Originally posted by: Brainonska511
My dorm room has an idiotic thermostat that is either off, hot, really hot, or ridiculously hot. At home, it is set to 68 from 6AM - 11PM and 62 from 11PM - 6AM. Oil heat is used at home along with a gas range.
Hah, that sounds awfully familiar. Left alone, it ranges from 68F to somewhere around 85-90F in this apartment.* There is ONE thermostat, and it is in the livingroom. The bedrooms lack thermostats. But back to the livingroom - it is always cold out there, and if you open the door, a blast of cold air hits the ancient thermostat, which relies on a bimetallic coiled strip and a mercury tilt switch. Once the mercury flows to one side, its weight keeps that end held down longer than it should be. So that keeps the heat on longer than it needs to be. Not only that, but the vents in the livingroom are tiny, and they're right under the big front window. The curtain there catches some of the air, and directs it against the cold window.
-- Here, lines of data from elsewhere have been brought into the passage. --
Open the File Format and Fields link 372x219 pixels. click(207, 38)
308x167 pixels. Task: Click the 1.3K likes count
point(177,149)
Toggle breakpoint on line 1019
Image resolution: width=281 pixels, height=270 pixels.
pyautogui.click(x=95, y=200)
Result of all this: the thermostat turns on the heat, thinking it's cold. The livingroom stays cold while the bedrooms heat up to nearly 90 degrees (seriously).
* That was at the start of the semester. We've finally found a "sweet spot" where the thermostat can be set to such that the mercury is always just barely teetering on the edge of flopping to one side or the other. The guys in the other room weight down a sheet of cardboard over their vent so that the heat doesn't go into their room. Instead, it goes into the rest of the apartment, including my room. I can stand it up to about 80F, but 77F is the perfect temperature for me in winter. Sometimes I've got to open the window to let some of the excess heat out.
These apartments are about 20-30 years old, and it shows.